Airline changed flight route due to fears of missile launch
Singapore Airlines changed a flight route between South Korea and the US earlier this year over fears about North Korean missile launches in the Asia-Pacific region, it has emerged.
An airline spokesperson said it had rerouted daily flights between the South Korean capital, Seoul, and Los Angeles after Pyongyang test-fired an intercontinental ballistic missile (ICBM) in July.
On July 28, an Air France flight from Tokyo to Paris, carrying 323 people, passed just 100km from the splashdown site of a North Korean missile test, roughly five to 10 minutes after it hit the water. The French airline expanded its no-fly zone over North Korea as a result.
North Korea's attempts to develop an ICBM to carry a nuclear warhead to strike the American mainland have put commercial airlines operating in the busy East Asian airspace on alert, even though the chances of a plane colliding with a missile are minuscule.
According to guidelines issued by the International Civil Aviation Organisation (ICAO), a UN agency in charge of air safety, nations have the "responsibility to issue risk advisories regarding any threats to the safety of civilian aircraft operating in their airspace".
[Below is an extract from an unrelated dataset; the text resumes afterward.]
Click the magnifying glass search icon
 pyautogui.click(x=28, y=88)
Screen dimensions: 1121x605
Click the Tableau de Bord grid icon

Pyongyang, already subject to UN sanctions for its nuclear and missile programme, regularly fails to issue any warnings.
The crew of a Cathay Pacific flight from San Francisco to Hong Kong on November 29 reported the sighting of what they believed was a North Korean missile as it re-entered the earth's atmosphere.
The North Koreans claimed on that day to have fired the Hwasong-15, its biggest and most powerful missile to date. It reportedly reached 1,600km higher than the July launch.
In a statement, Cathay said the flight was "far from the event location" and that it had been in touch with the relevant authorities but had no plans to change its routes. "We remain alert and review the situation as it evolves," it added.